Dosing Methods to Enable Cell-Based In Vitro Testing of Complex Substances: A Case Study with a PAH Mixture

Abstract

Cell-based testing of multi-constituent substances and mixtures for their potential adverse health effects is difficult due to their complex composition and physical–chemical characteristics. Various extraction methods are typically used to enable studies in vitro; however, a limited number of solvents are biocompatible with in vitro studies and the extracts may not fully represent the original test article’s composition. While the methods for dosing with “difficult-to-test” substances in aquatic toxicity studies are well defined and widely used, they are largely unsuited for small-volume (100 microliters or less) in vitro studies with mammalian cells. Therefore, we aimed to evaluate suitability of various scaled-down dosing methods for high-throughput in vitro testing by using a mixture of polycyclic aromatic hydrocarbons (PAH). Specifically, we compared passive dosing via silicone micro-O-rings, cell culture media-accommodated fraction, and traditional solvent (dimethyl sulfoxide) extraction procedures.
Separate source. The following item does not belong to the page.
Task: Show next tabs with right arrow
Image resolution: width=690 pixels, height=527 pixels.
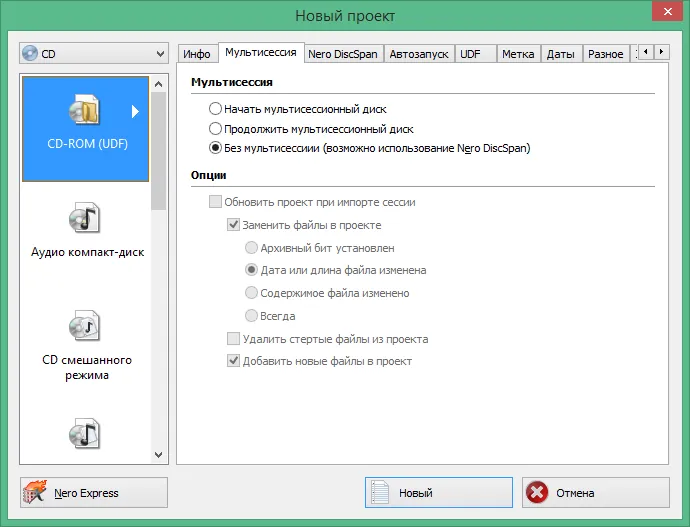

Gas chromatography-tandem mass spectrometry (GC-MS/MS) was used to evaluate kinetics of PAH absorption to micro-O-rings, as well as recovery of PAH and the extent of protein binding in cell culture media with and without cells for each dosing method. Bioavailability of the mixture from different dosing methods was also evaluated by characterizing in vitro cytotoxicity of the PAH mixture using EA.hy926 and HepG2 human cell lines. Of the tested dosing methods, media accommodated fraction (MAF) was determined to be the most appropriate method for cell-based studies of PAH-containing complex substances and mixtures. This conclusion is based on the observation that the highest fraction of the starting materials can be delivered using media accommodated fraction approach into cell culture media and thus enable concentration-response in vitro testing.